(Stored data)
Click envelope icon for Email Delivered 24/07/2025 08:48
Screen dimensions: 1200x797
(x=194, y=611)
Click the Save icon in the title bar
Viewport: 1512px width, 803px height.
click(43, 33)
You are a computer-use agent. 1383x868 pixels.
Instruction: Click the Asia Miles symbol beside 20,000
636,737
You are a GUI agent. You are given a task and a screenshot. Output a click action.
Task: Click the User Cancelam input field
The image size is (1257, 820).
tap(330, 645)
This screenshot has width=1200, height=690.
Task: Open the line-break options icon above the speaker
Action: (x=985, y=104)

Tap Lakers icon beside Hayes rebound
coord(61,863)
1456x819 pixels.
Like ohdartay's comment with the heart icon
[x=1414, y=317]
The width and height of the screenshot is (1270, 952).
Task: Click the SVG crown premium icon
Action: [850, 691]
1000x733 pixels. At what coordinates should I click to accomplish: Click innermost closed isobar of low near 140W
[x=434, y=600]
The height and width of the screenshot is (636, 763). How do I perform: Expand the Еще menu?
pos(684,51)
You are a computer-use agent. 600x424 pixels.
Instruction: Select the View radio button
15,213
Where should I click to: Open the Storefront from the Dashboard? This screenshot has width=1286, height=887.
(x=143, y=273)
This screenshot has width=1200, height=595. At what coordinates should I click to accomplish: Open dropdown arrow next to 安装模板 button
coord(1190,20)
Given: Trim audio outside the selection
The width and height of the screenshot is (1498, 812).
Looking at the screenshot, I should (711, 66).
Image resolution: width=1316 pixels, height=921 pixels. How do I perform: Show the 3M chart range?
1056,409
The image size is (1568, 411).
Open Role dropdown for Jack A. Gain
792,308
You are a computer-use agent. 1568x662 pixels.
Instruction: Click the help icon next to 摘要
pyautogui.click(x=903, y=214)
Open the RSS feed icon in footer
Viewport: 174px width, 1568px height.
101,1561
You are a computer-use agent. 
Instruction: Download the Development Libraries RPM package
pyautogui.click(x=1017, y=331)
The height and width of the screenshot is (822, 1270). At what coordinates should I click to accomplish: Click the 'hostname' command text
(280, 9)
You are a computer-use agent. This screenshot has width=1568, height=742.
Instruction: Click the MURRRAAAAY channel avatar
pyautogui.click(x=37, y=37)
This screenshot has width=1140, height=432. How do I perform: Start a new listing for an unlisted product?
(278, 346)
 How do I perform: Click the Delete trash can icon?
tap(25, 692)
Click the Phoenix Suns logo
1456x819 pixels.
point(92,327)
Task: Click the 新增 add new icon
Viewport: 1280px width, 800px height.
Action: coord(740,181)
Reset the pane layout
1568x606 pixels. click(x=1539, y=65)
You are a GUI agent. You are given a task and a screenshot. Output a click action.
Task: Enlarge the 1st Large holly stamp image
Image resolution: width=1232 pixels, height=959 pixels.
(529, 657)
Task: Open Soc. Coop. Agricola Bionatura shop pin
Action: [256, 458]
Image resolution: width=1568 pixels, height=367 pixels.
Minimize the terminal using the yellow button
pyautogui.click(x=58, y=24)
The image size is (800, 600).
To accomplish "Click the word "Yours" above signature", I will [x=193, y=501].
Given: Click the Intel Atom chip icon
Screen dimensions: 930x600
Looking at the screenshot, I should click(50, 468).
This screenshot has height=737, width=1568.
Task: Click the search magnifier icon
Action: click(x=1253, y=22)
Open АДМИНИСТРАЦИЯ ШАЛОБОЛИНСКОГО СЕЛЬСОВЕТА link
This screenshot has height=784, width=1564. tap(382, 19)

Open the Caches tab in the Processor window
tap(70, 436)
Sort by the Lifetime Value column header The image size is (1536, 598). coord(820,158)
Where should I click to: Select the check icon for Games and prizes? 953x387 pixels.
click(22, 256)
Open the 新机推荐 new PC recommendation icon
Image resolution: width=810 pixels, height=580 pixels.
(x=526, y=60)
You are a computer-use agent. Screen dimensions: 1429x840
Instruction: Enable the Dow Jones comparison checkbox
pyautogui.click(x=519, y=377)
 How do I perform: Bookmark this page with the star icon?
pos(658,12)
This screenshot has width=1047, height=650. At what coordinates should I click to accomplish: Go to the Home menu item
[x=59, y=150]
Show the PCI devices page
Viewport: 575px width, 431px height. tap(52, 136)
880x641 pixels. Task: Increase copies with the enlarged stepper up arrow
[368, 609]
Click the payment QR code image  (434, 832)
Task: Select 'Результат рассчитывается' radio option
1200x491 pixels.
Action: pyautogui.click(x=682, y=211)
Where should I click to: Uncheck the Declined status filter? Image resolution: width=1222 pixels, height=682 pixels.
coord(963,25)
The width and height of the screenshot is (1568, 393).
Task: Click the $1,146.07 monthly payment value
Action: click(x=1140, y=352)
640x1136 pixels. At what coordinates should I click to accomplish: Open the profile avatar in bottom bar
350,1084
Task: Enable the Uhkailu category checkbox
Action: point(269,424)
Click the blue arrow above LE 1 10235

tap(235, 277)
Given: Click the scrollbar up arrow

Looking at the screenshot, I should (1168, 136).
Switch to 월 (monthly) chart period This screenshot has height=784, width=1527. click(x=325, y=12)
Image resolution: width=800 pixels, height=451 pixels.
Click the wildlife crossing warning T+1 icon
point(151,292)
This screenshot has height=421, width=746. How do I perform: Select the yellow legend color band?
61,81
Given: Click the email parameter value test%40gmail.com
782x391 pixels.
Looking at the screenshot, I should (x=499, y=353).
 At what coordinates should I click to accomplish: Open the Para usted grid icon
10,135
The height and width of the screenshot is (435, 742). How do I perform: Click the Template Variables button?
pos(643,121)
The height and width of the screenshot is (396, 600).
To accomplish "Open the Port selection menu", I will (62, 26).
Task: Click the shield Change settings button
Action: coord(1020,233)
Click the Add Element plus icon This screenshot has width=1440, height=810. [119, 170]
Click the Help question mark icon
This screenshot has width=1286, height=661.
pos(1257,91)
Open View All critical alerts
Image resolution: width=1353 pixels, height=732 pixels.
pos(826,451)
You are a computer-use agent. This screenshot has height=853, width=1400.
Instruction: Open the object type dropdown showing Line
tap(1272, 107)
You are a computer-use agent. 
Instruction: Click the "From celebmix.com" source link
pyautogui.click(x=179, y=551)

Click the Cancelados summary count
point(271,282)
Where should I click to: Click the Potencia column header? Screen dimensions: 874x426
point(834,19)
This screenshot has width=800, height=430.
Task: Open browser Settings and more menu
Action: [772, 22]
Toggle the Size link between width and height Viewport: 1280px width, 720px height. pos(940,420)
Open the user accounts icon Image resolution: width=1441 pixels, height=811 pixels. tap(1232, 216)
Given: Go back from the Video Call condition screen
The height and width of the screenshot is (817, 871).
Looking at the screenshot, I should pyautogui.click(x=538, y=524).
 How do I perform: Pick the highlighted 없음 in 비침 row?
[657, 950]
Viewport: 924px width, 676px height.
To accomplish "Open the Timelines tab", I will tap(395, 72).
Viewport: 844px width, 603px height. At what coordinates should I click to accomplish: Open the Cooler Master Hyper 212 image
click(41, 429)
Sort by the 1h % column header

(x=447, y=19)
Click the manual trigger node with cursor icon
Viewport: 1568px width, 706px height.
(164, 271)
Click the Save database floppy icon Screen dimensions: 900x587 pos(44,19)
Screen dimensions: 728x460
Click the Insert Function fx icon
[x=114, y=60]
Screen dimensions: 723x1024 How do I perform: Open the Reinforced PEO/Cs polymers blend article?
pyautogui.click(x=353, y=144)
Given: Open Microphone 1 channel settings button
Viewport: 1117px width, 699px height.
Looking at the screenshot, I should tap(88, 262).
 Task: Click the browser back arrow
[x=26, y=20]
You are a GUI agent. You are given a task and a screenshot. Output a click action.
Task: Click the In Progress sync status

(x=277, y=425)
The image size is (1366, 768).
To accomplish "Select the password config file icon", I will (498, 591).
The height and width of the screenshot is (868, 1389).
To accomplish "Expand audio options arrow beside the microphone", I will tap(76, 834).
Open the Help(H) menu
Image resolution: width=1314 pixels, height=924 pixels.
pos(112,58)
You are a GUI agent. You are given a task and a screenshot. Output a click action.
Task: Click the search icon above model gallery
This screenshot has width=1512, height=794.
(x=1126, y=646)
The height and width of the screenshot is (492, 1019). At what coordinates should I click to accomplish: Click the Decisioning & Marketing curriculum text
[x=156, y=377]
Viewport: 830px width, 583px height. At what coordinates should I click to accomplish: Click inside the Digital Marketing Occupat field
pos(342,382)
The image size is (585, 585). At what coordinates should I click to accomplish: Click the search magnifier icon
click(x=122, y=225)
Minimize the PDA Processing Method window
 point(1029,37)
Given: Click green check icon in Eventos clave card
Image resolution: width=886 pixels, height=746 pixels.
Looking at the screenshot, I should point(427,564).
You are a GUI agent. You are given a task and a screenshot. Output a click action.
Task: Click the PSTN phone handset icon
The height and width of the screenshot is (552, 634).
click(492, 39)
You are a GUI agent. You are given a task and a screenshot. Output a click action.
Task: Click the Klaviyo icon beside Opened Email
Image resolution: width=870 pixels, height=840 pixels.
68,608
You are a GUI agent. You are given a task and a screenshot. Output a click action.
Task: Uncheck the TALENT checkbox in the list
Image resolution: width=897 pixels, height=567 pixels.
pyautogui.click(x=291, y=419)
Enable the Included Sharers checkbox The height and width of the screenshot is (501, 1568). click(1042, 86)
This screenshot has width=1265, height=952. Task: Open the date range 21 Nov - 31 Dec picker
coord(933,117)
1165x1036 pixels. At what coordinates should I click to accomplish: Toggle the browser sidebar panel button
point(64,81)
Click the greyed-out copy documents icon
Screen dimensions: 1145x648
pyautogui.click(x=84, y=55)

Brief
In the records above, find the lines containing "computer" and copy them.

Answer space
You are a computer-use agent. 1383x868 pixels.
You are a computer-use agent. 600x424 pixels.
You are a computer-use agent. 1568x662 pixels.
You are a computer-use agent. 
You are a computer-use agent. This screenshot has width=1568, height=742.
You are a computer-use agent. Screen dimensions: 1429x840
You are a computer-use agent. This screenshot has height=853, width=1400.
You are a computer-use agent. 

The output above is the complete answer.